This story posted on March 13, 2019 by Sarah Willets at Indy Week
Linwood Thornton had just accepted that he’d never drive legally again.
His license had been suspended since June 2, 1989. A relative used his identity and got a speeding ticket that January, he says, and he didn’t know about it until he was pulled over that September, after spending three months in prison. Only then did he learn his license had been suspended for missing the court date, which he thinks occurred while he was locked up. (Court and jail records don’t go back far enough to confirm all of his story.)

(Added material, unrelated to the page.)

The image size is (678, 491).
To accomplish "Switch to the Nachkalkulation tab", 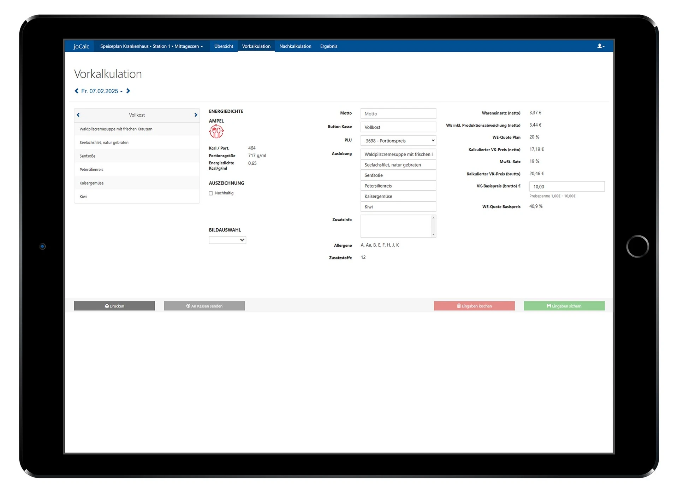I will pos(295,46).
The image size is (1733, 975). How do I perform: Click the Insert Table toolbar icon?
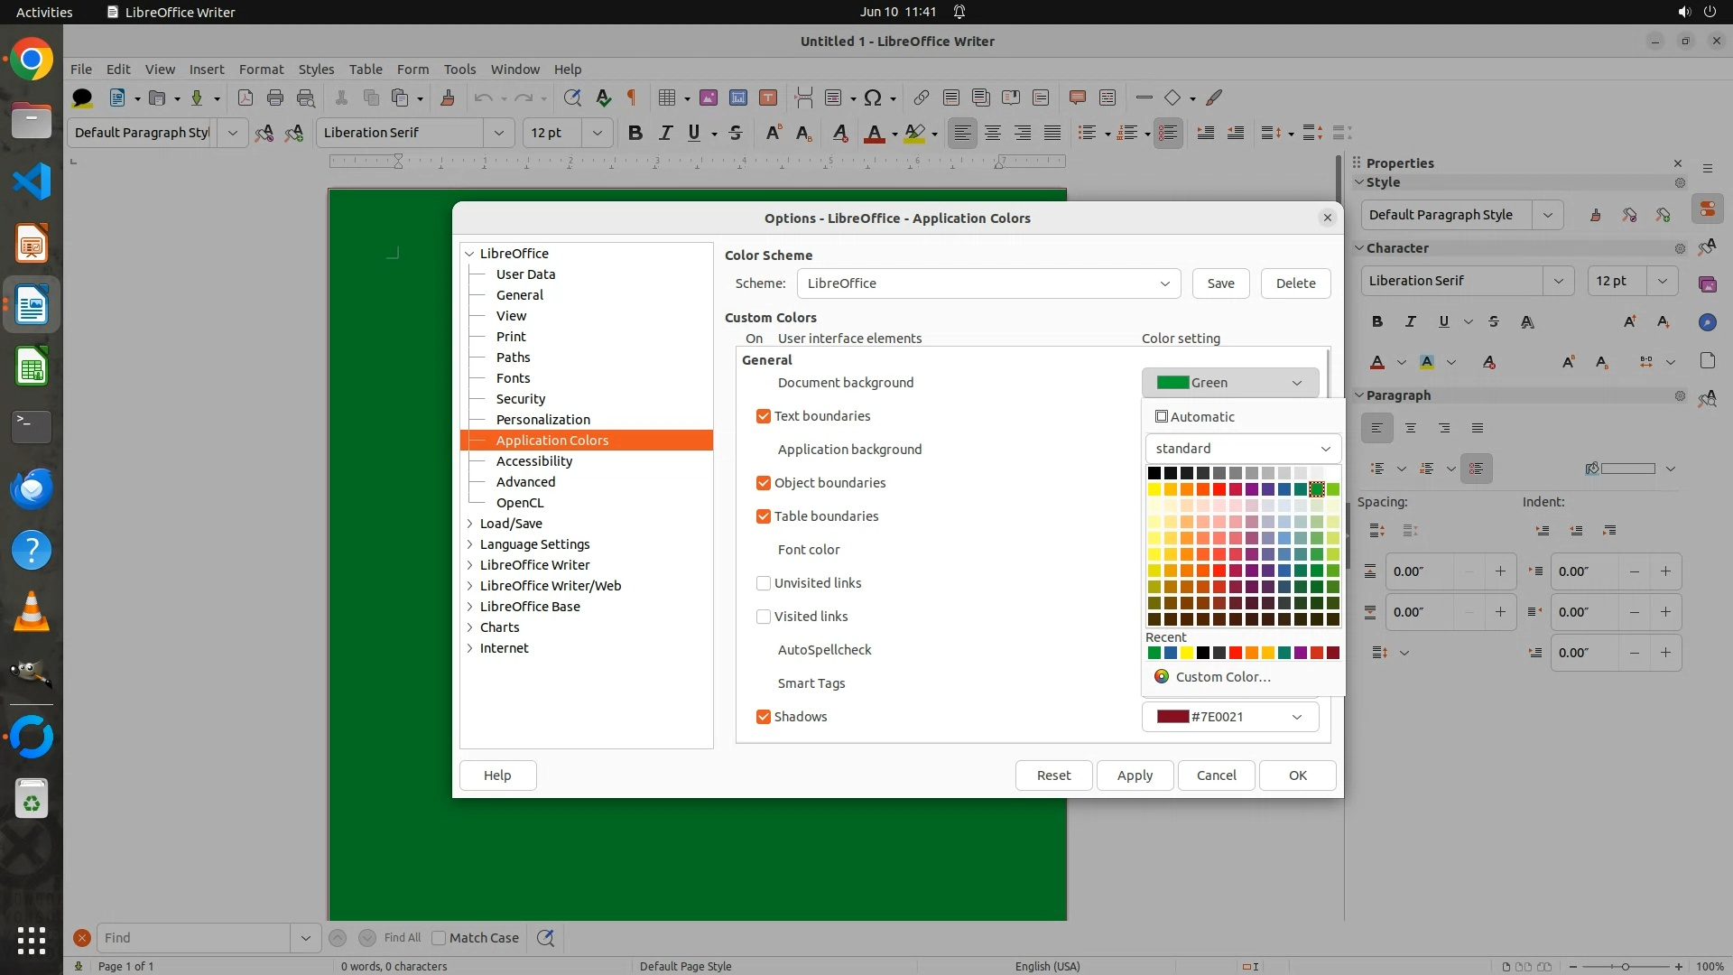[667, 98]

Thornton went on with his life. He and his wife had five kids, and he started a home improvement business. But the suspension loomed over him. It limited what jobs he could take and what vehicles he could add to his business. It cost him time spent waiting for rides. And when he had no choice but to drive, he got new tickets for driving with a revoked license, which he couldn’t afford to pay—and three more license suspensions, a cycle that seemed insurmountable.
Eventually, he gave up.
So when he and his wife, Rosa Ann—whose license is also suspended—first heard from his brother’s girlfriend about something called the Durham Expunction and Restoration program, an initiative that began in December to connect people to free legal help with license restoration, he thought it was too good to be true.
“I just thought someone was jiving. I didn’t think it was real,” says Thornton, a tall man with an affable twang. “Me and my baby jumped up and boogied to the courthouse.”
On January 23, they arrived on the sixth floor of the Durham County courthouse, where DEAR shares a space with the county drug court. Five other people were in the waiting room talking about all they’d lost because they couldn’t legally drive.
“All our stories are the same,” Thornton said.
One woman said she spent nearly $100 a week on ride-sharing services to get to work at Durham Public Schools. If she had to drive—when she didn’t have the money or couldn’t get a ride—she was too anxious to turn the radio on.
“If you don’t have a license, you don’t really have nothing,” a man added, eliciting knowing nods. “If you don’t have a license, it’s like you don’t exist.”